Interpellation «Zukunft des bedienten Bahnhofs Schwanden»

Die Ende November 2016 von Landrat Karl Stadler, Schwändi, eingereichte Interpellation wird vom Regierungsrat an der heutigen Sitzung wie folgt beantwortet:




Der Verkauf von Fahrausweisen obliegt der SBB. Das SBB-Sortiment kann bereits heute zu 90 Prozent über Selbstbedienungskanäle (Online, Mobile, Billettautomat und automatische Aboerneuerung) gekauft werden. Aktuell werden über 80 Prozent der Fahrausweise über die Selbstbedienungskanäle verkauft, die Tendenz ist weiter steigend. Die SBB entwickeln unter Berücksichtigung der neuen Technologien alle ihre Verkaufskanäle weiter und setzen diese situationsgerecht ein. Plant die SBB die Umwandlung eines Bahnhofs in eine Selbstbedienungsstation, nimmt das Unternehmen vorgängig rechtzeitig mit dem Kanton und der Gemeinde Kontakt auf.

Weiss der Regierungsrat, ob die SBB mittelfristig die Schliessung des Bahnhofs Schwanden plant?
– Die SBB wurde zum Thema befragt. Sie antwortete, dass die Prüfung und Anpassung des Verkaufsstellen-Netzes im Hinblick auf Kundenverhalten und Marktentwicklung eine Daueraufgabe der SBB sei. Die Betroffenen würden über Änderungen jedoch rechtzeitig informiert. Dem Regierungsrat sind aktuell keine Absichten zur Schliessung des Bahnhofs Schwanden bekannt.

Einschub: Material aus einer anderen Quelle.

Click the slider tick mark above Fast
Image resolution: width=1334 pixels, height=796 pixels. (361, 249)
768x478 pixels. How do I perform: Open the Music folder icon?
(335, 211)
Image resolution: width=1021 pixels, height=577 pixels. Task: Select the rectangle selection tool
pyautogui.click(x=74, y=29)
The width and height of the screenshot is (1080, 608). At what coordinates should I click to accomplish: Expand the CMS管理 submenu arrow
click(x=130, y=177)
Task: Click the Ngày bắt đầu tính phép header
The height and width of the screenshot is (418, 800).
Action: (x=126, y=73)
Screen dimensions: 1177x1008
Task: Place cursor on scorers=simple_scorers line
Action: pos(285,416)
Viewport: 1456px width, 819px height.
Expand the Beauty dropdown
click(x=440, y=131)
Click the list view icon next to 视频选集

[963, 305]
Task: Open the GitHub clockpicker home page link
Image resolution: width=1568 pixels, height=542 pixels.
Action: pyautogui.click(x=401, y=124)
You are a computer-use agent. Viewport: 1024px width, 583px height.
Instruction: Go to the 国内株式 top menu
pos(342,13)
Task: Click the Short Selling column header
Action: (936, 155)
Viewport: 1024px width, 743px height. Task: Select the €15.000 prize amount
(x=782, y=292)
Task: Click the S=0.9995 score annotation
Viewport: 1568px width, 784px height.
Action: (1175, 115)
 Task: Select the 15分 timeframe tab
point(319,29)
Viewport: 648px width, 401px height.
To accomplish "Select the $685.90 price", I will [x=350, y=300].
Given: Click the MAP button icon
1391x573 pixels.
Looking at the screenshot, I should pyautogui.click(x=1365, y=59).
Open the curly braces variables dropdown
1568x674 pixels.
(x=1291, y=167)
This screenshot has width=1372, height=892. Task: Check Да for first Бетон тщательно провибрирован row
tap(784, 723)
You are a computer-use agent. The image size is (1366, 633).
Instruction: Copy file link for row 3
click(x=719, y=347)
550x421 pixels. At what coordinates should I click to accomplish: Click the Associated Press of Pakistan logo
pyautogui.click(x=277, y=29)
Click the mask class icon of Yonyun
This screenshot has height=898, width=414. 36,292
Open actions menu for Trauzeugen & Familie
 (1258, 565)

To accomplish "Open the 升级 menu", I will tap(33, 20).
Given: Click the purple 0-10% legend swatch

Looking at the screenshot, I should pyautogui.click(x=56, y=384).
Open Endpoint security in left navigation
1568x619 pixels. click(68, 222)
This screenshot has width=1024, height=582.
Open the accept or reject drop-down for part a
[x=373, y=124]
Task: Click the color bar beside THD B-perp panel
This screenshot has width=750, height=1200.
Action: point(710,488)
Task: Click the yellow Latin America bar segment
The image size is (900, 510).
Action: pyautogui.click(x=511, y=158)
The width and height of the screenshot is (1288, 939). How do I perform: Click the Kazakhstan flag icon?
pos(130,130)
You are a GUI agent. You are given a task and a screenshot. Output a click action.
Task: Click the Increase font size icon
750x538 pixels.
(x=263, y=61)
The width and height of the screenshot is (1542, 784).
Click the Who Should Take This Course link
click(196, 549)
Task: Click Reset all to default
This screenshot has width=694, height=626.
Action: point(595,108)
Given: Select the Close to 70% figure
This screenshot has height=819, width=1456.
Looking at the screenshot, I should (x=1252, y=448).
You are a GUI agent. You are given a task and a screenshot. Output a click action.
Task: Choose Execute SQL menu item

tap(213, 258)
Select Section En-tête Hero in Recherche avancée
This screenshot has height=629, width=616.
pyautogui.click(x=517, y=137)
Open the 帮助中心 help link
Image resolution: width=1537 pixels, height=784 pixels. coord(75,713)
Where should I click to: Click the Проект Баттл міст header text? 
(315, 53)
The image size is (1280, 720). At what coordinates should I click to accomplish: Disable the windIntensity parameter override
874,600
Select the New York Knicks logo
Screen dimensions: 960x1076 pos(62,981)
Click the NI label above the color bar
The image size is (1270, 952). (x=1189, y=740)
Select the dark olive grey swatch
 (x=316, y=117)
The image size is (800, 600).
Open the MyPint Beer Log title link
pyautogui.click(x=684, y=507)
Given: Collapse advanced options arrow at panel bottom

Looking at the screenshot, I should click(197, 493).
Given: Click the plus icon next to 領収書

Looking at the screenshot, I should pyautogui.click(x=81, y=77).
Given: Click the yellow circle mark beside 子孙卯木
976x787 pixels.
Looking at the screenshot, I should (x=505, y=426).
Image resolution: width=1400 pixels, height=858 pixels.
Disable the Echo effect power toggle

Falls eine solche Absicht bekannt ist oder in Zukunft bekannt werden sollte, wäre der RR bereit, bei der SBB zu intervenieren und Massnahmen zu ergreifen, um eine solche Schliessung zu verhindern?
– Die SBB ist ein ausgesprochen dienstleistungsorientiertes Unternehmen. Sie kann sich der Veränderung des Kundenverhaltens und der Markt­entwicklung nicht verschliessen. Die Distribution ist Sache der SBB und nicht Bestandteil der Angebotsvereinbarung, welche der Kanton mit dem Unternehmen abschliesst. Der Kanton hat diesbezüglich keine Handhabe, um gegen eine allfällige Schalterschliessung vorzugehen. Selbstverständlich würde sich der Regierungsrat im Rahmen seiner Möglichkeiten für den Erhalt des Bahnhofs Schwanden stark machen, wobei es sich dabei eher um eine einvernehmliche Verständigung handeln würde.